Vanilla RNN’s are overviewed in detail in quite a few works of machine learning literature. However, I find that some of the intricate details to be a lacking. Particularly with what happens with layers surrounding the RNN layer. Furthermore when I first started I had questions like :

Do we need to iterate all layers backprop_interval times?
Does every layer need to hold a list of inputs / outputs for each backprop_interval?
Do we need backprop_interval number of weights for the RNN layer?
Do we need to cache all the state derivatives of the RNN layer?

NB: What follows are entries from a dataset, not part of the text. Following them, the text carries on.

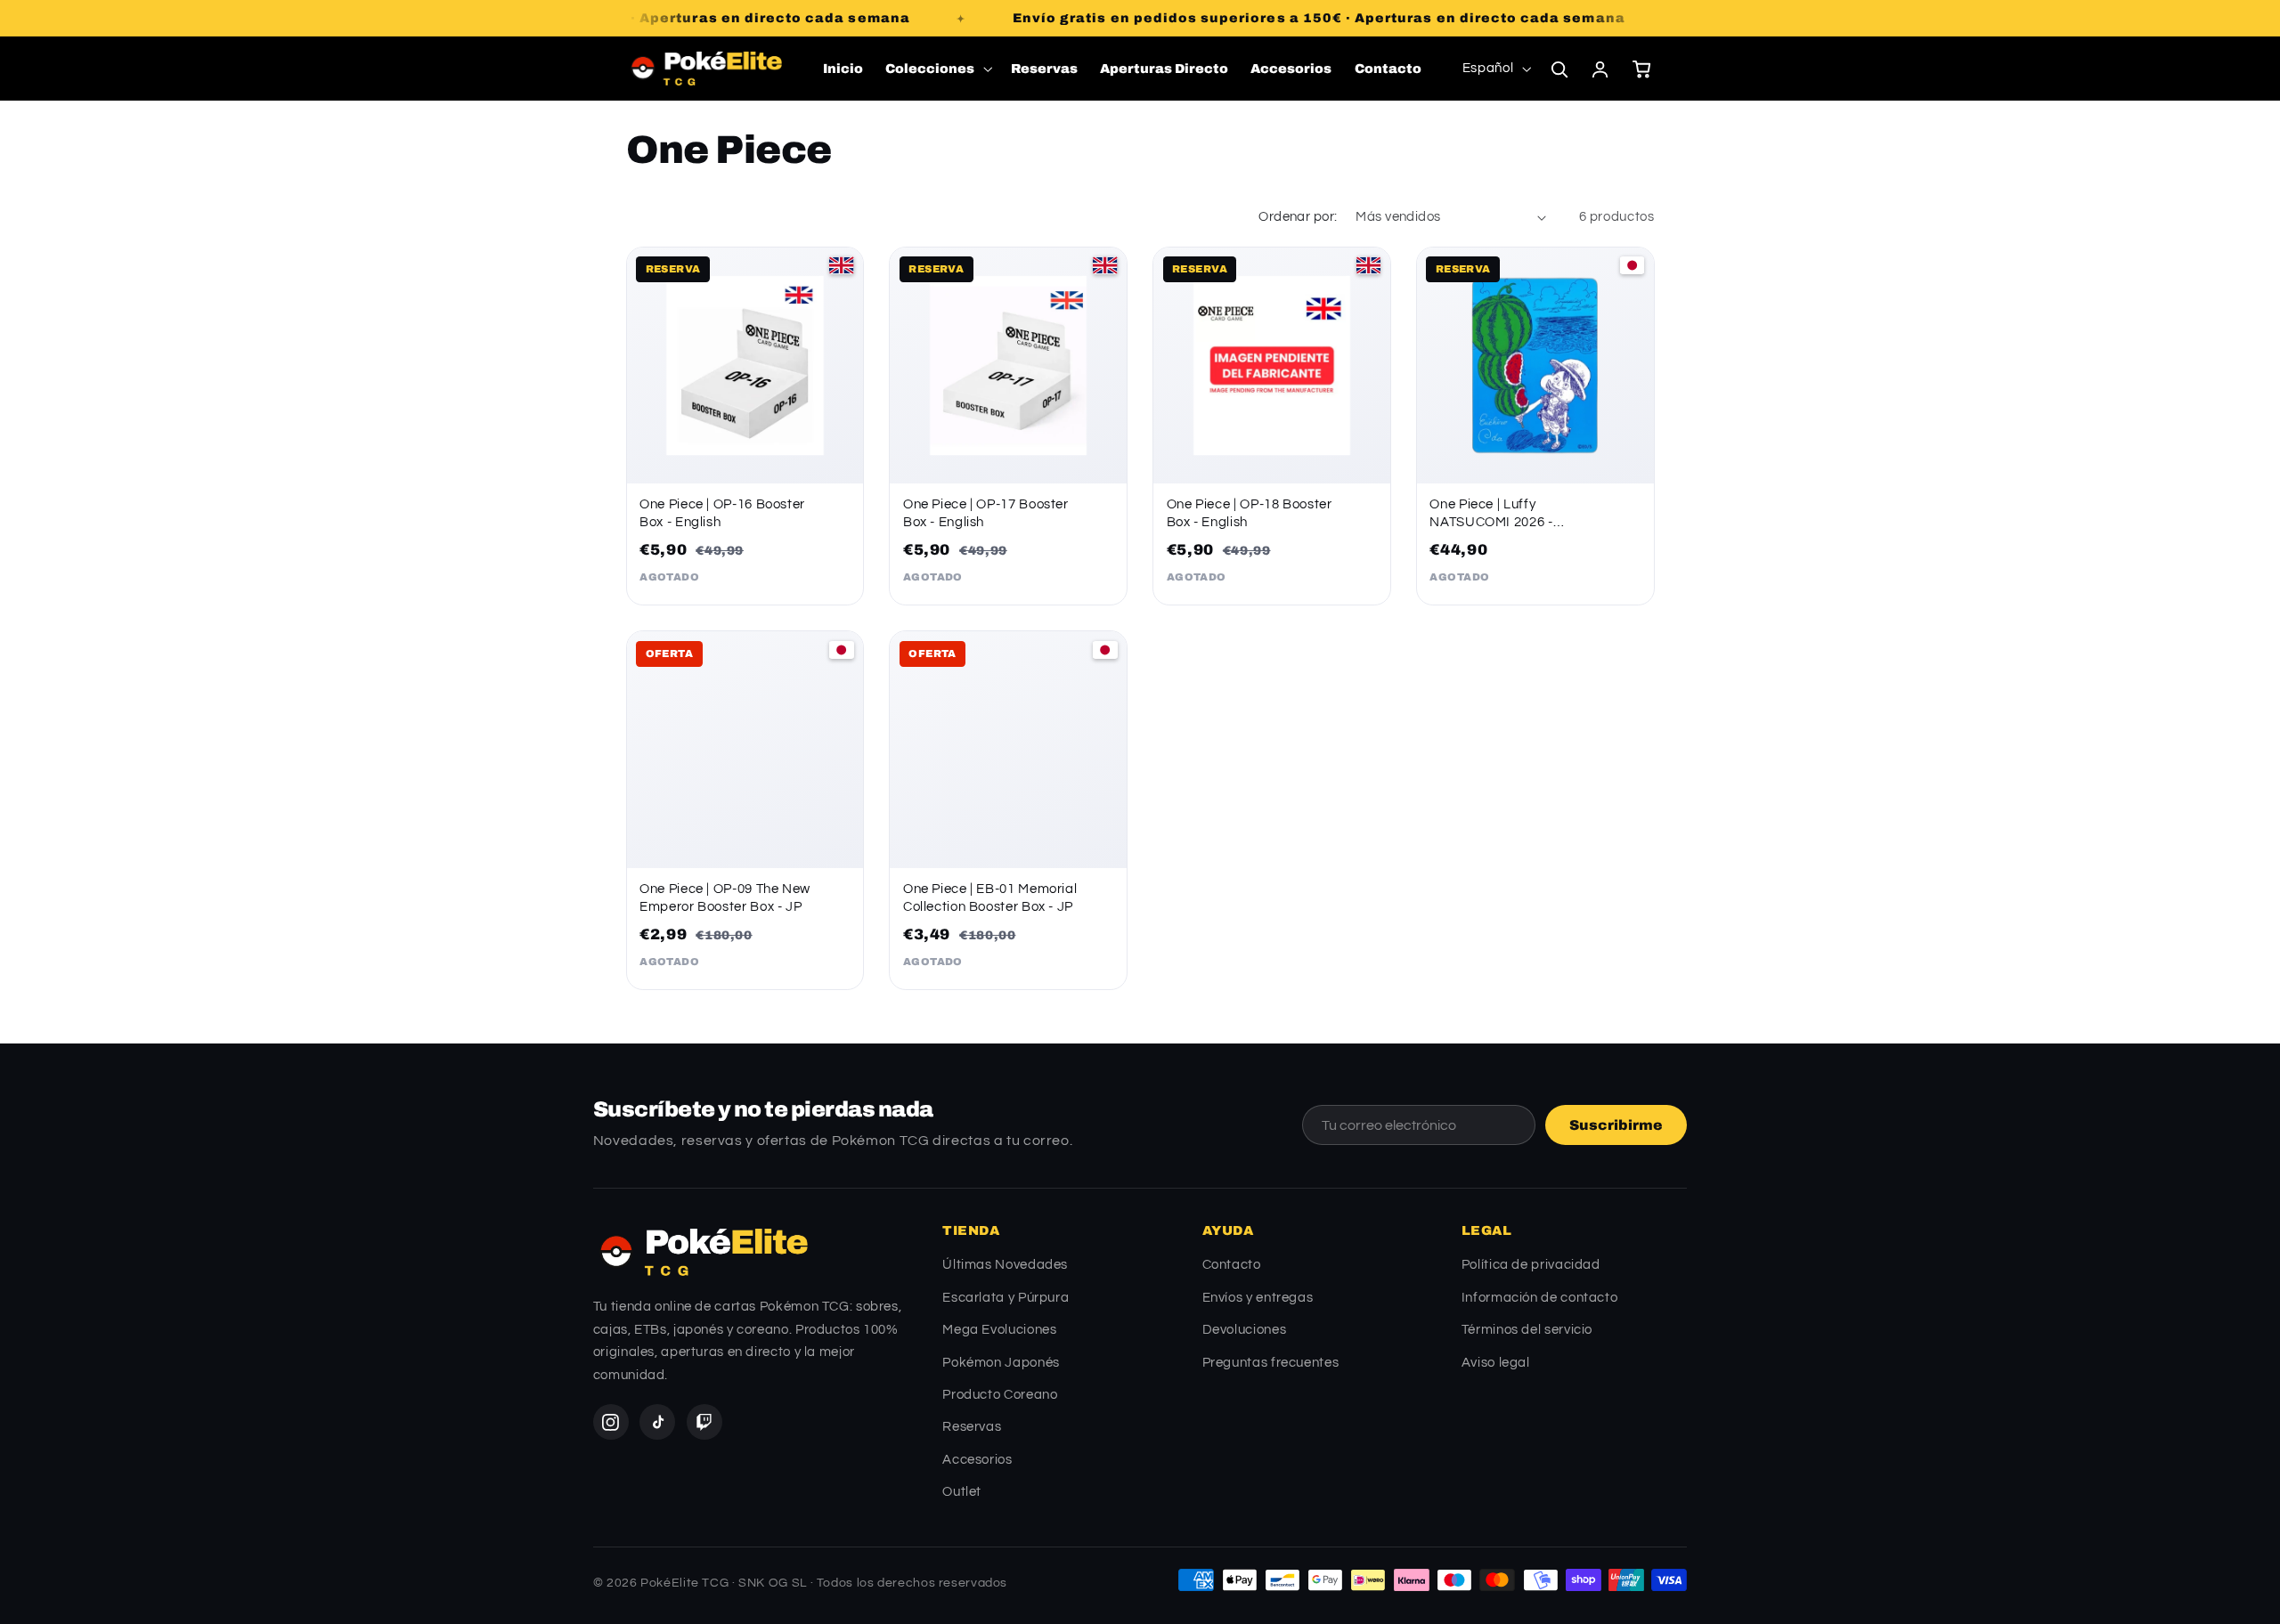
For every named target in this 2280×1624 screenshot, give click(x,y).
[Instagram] (611, 1422)
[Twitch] (704, 1422)
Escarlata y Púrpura (1005, 1297)
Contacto (1231, 1264)
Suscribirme (1616, 1125)
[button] (937, 68)
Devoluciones (1244, 1329)
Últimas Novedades (1005, 1264)
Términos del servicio (1527, 1329)
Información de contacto (1540, 1297)
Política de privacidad (1531, 1264)
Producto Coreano (999, 1394)
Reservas (971, 1426)
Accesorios (977, 1459)
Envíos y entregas (1258, 1297)
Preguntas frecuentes (1271, 1362)
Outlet (961, 1491)
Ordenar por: (1297, 216)
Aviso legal (1496, 1362)
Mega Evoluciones (999, 1329)
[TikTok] (657, 1422)
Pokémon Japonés (1000, 1362)
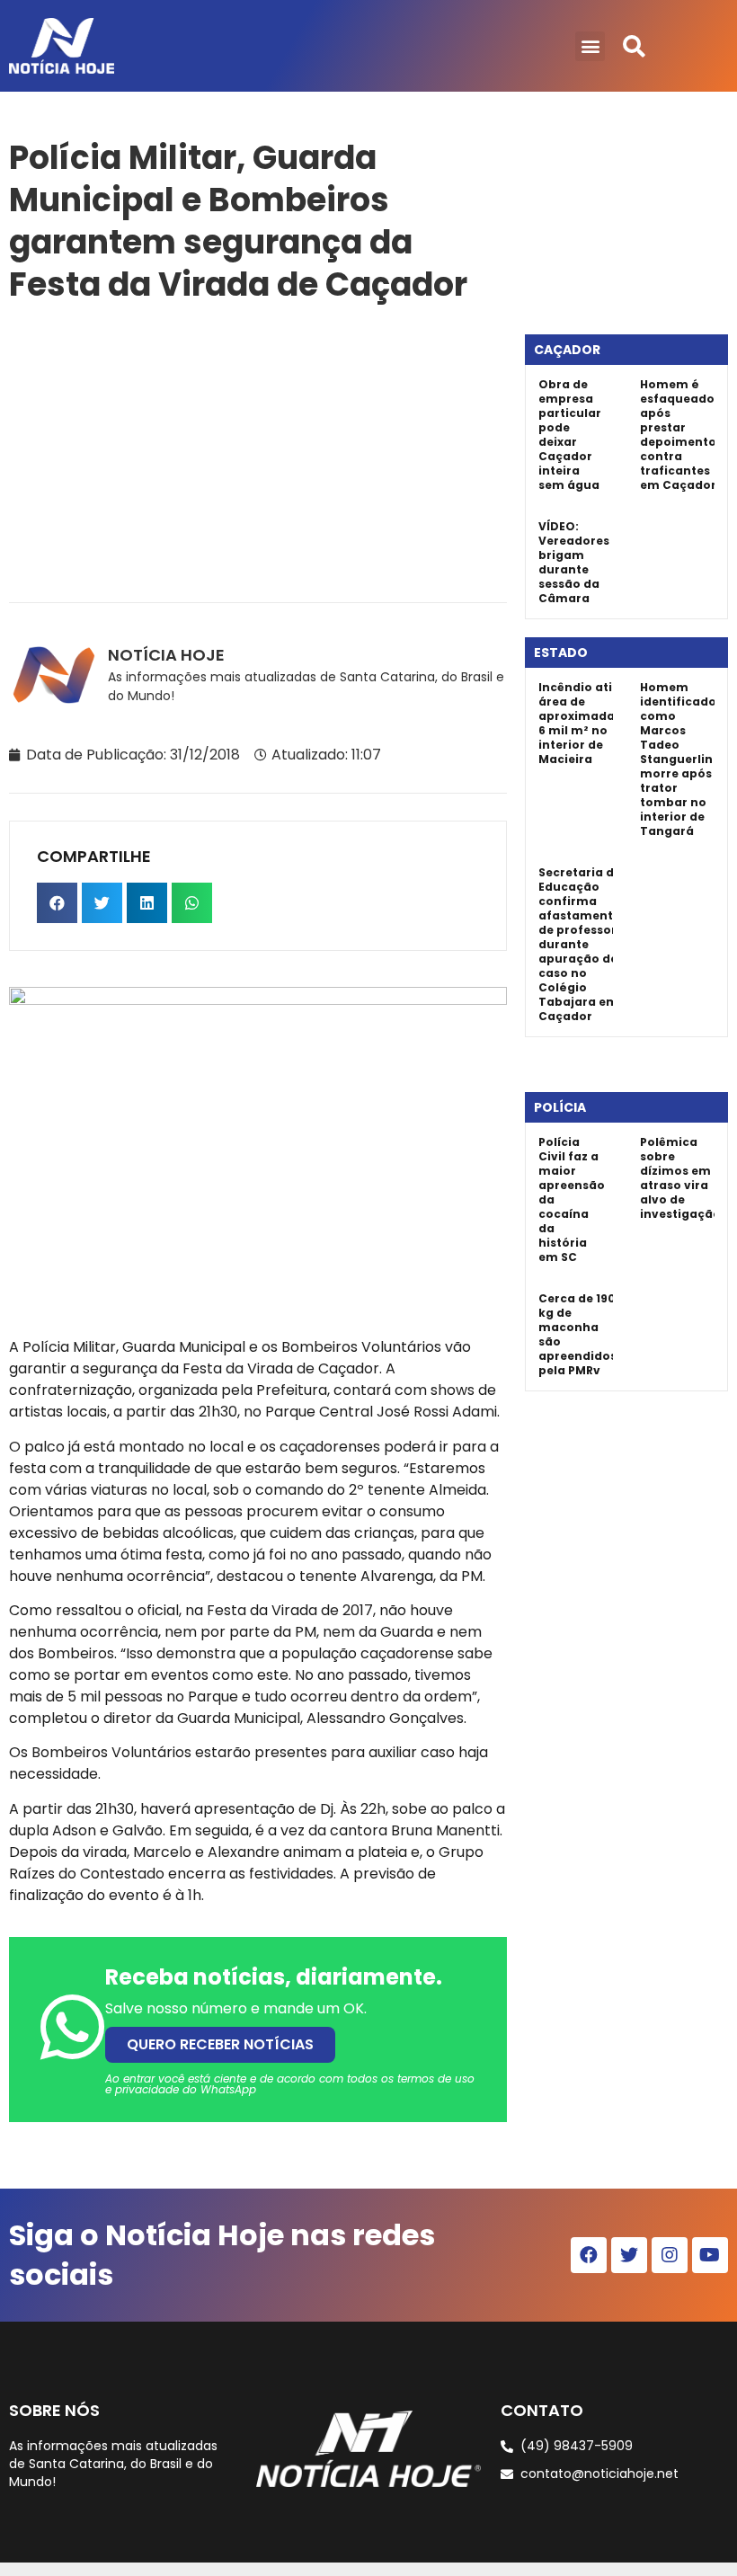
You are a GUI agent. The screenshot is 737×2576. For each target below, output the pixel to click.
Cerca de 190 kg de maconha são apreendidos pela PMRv (577, 1334)
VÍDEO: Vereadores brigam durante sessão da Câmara (573, 562)
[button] (590, 46)
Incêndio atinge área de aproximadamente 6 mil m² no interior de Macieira (596, 723)
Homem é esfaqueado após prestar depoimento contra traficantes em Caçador (678, 435)
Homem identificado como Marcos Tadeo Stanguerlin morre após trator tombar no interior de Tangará (678, 759)
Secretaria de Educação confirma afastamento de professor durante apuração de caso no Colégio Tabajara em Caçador (579, 944)
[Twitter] (629, 2255)
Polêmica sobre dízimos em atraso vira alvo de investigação (680, 1177)
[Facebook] (589, 2255)
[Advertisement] (258, 449)
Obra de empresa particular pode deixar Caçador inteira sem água (569, 435)
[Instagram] (670, 2255)
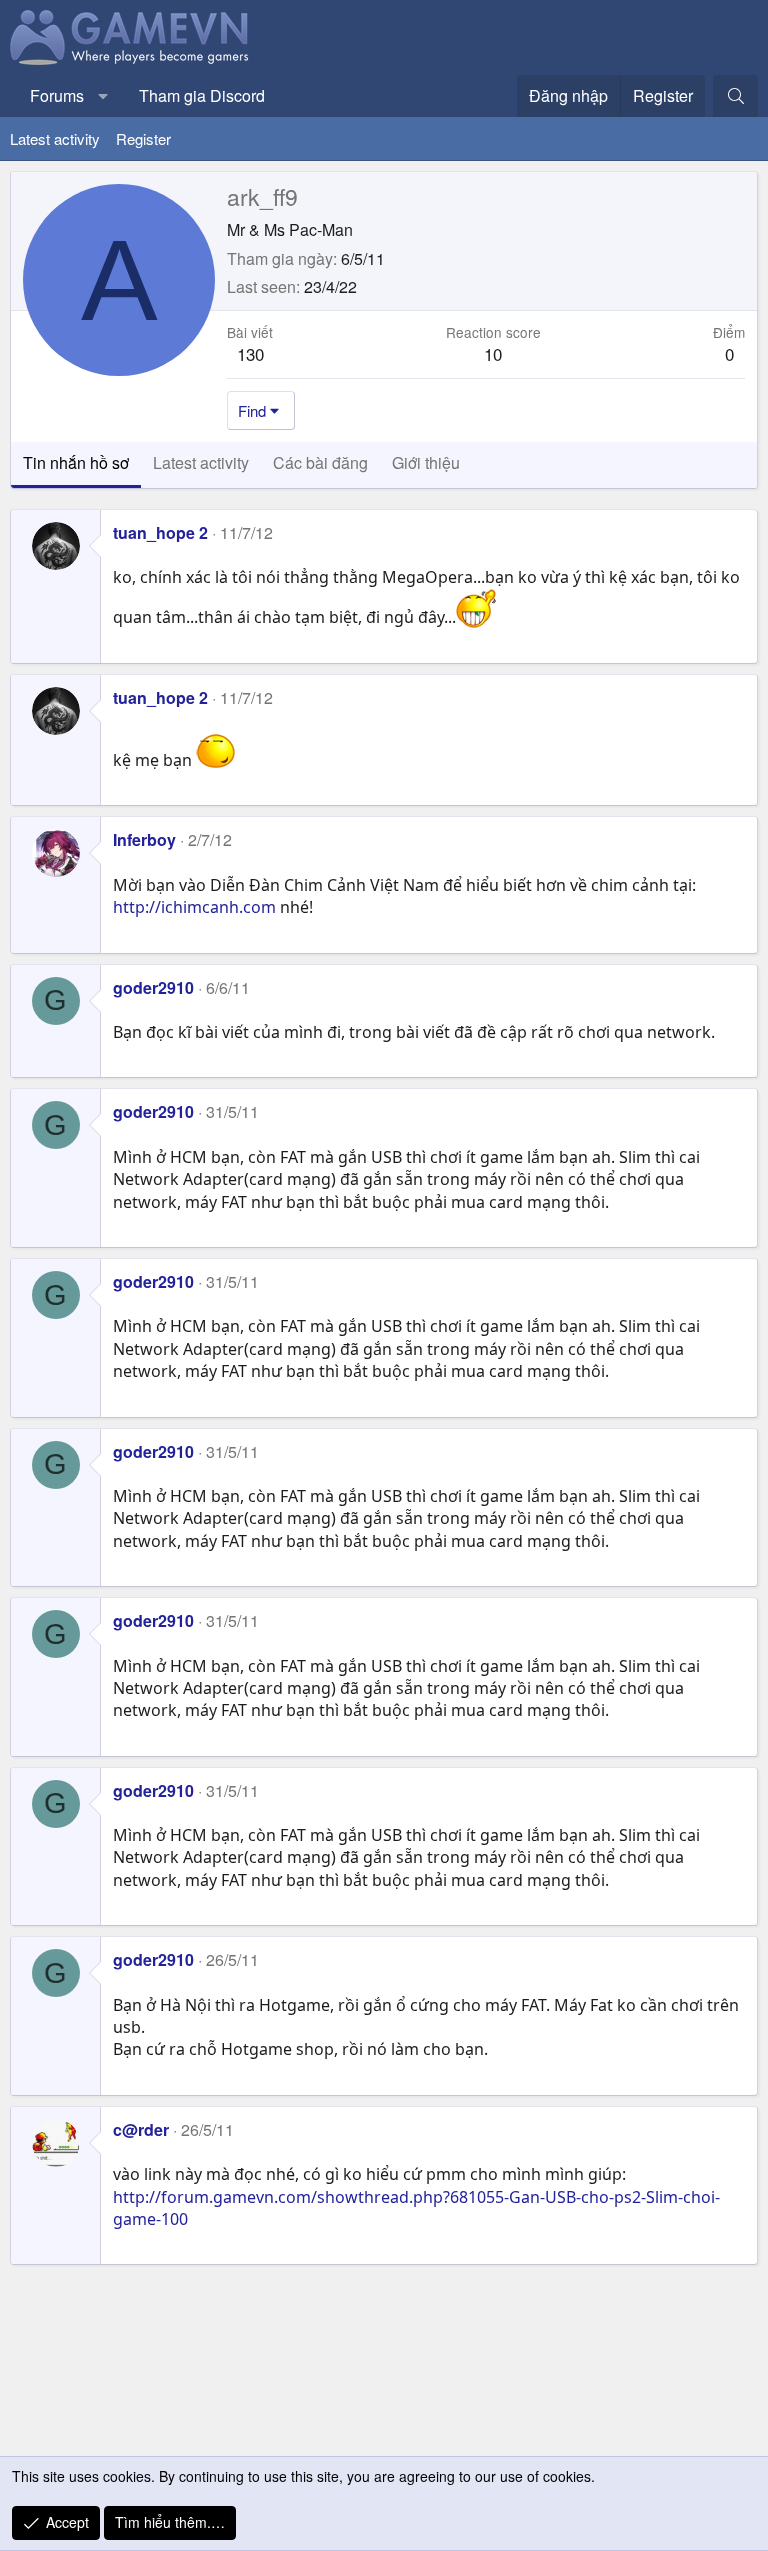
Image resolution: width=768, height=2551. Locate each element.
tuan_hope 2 (160, 532)
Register (143, 138)
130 (250, 353)
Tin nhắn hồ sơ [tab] (76, 462)
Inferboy (144, 839)
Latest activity (55, 138)
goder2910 (153, 987)
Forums (57, 95)
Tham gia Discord (202, 95)
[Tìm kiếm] (735, 96)
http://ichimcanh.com (194, 907)
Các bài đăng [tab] (320, 462)
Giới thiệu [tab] (426, 462)
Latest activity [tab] (201, 462)
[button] (103, 96)
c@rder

For this reason we will work through the backprop-through-time equations for an RNN with a prior and post ANN layer and see how we can cache/reuse certain parameters.

RNN_Diag

Forward Propagation

It’s always best to start off defining what each variable means and assume a sample sizing.
This ensures that we get our dimensions right along the way.

Variable Definition	Assumed Sizing
$x_t$ : input at time t	[128 x 10]
$a_t^0$ : $ANN_0$ activation at time t	[128 x 20]
$h_t$ : rnn output at time t	[128 x 5]
$W_{x_t}^T, W_{h_t}^T, W_{y_t}^T$ : Weights for $ANN_0$ , RNN and $ANN_1$	[10 x 20] , [20 x 5], [5 x 100]
$U_{h_t}^T$ : Recurrent weights at time t	[5 x 5]
$b_{x_t}, b_{h_t}, b_{y_t}$ : Biases for $ANN_0$ , RNN and $ANN_1$	[20], [5], [100]
$\sigma_{0,1,2}$ : Activation of first, second and third layers	[128 x 20], [128 x 5], [128 x 100]
$\sigma_{0,1,2}^\prime$ : Derivative of the activation of first, second and third layers	[128 x 20], [128 x 5], [128 x 100]
$\hat{y_t}$ : prediction at time t	[128, 100]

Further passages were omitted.